A bitwise XOR is a binary operation. The result in each position is 1 if only one of the bits is 1, and 0 if both are 0 or 1.

``````var a = 0b100;
var b = 0b101;
var c = a ^ b;
/**
* 100
* 101 =
* 001
* */
console.log(c.toString(2));  // "001"
``````

A few related feature should be noted when using bitwise oxr:

``````a^0 = a
a^a = 0
x^y = y^x (Commutativity)
(x^y)^z = x^(y^z) (Associativity)
``````

## Single Number

Let's use xor to solve the leetcode single number problem.

Say we have an array `[1,1,2,2,3]`, we need to find the unique number.

Do an xor operation for all numbers to see how it goes.

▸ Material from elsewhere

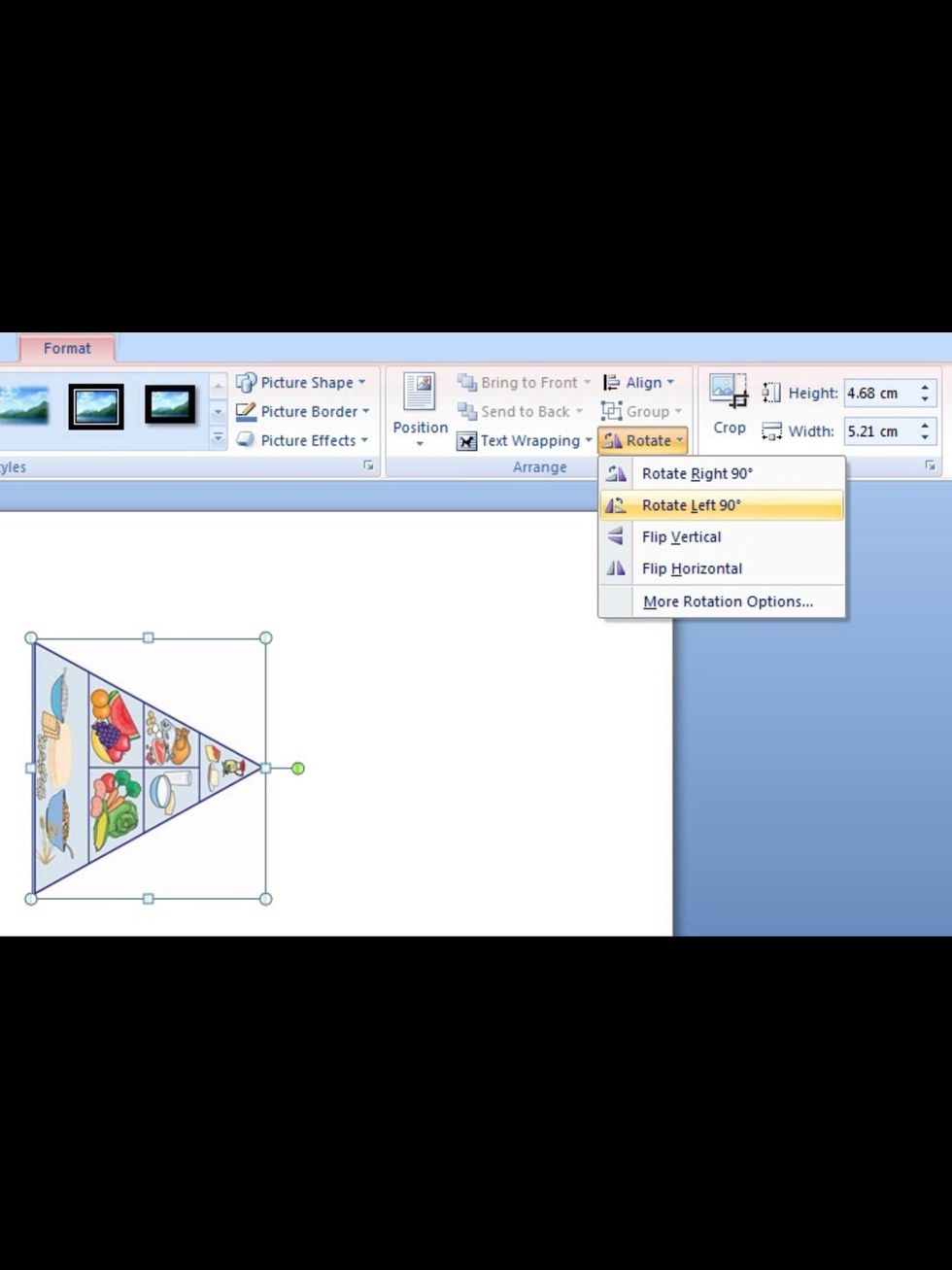
Task: Expand the picture styles gallery arrow
Action: pyautogui.click(x=218, y=440)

``````1 ^ 1 ^ 2 ^ 2 ^ 3 =>
(1^1) ^ (2^2) ^ 3 =>
0 ^ 0 ^ 3 =>
3
``````

As you can see, it's so simple to solve this problem by bitwise xor, no need a map to store number's count.

Let's code the process.

``````function singleNumber(nums: number[]): number {
let res = 0;
for (const num of nums) {
res ^= num;
}
return res;
};
``````

To make it more concise, use reduce function.

``````function singleNumber(nums: number[]): number {
return nums.reduce((pre, num) => pre ^ num, 0);
};
``````

## Single Number III

Now the problem becomes to find two unique numbers. We already know how to use xor to find one uniqe number, but how to find two unique numbers? We need to find a way to break the problem of finding two unqiue numbers into two problems, each for finding one unique number.

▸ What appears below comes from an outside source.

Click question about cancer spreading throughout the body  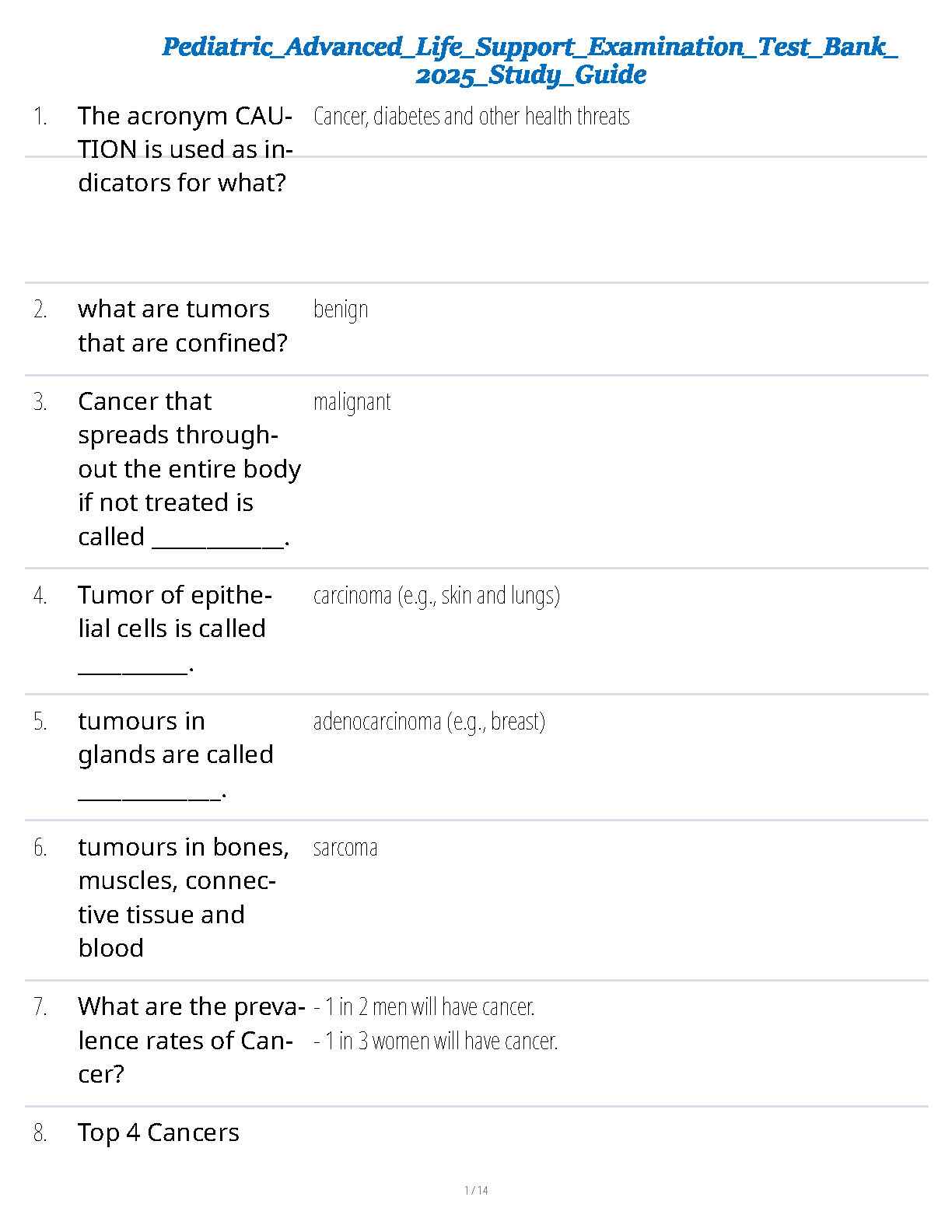point(188,469)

Let's walk through the process by using an example. Say we have a nums array `[1,1,2,2,3,4]`. We can see the answer should be `[3,4]`.

First xor all numbers in the array `1 ^ 1 ^ 2 ^ 2 ^ 3 ^ 5`. Clearly, because equal numbers should cancel each other, so the result should be `3 ^ 5`. Let's see them in binary form to see if we can find some patterns.

``````3   => 011
4   => 101
xor => 110
``````

As you can see, the xor result is `110`. Take any bit with value 1, say the left first bit. According to xor's feather, we know that is one bit of xor's result is 1, them two values should have different value for that same bit. So this means that we can use this to break these two unique numbers into two groups. After break them into two groups, we can just follow the same algorithm of finding one unique in each group.

``````function singleNumber(nums: number[]): number[] {
// xor for all numbers
const xy = nums.reduce((pre, num) => pre ^ num, 0);

// find right most bit with value 1
let rightMostBitSet = 1;
while((xy & rightMostBitSet) === 0) {
rightMostBitSet <<= 1;
}

let n1 = 0; // group1
let n2 = 0; // group2
for (const num of nums) {
// test bit value to break two unique numbers into two group
if ((num & rightMostBitSet) !== 0) {
n1 ^= num;
} else {
n2 ^= num;
}
}
return [n1, n2]
};
``````

Now you may ask, Yes, we have break the two unique number, but how about other numbers? How to ensure them to be assigned equally in two groups? Well, the answer is we do not. We do not need to ensure other numbers to be assigned equally. Because each other number should have two same ones, the same ones will be assigned into the same group, so they will cancel each other. So even if all other number get to be assigned into one group, we get the same result.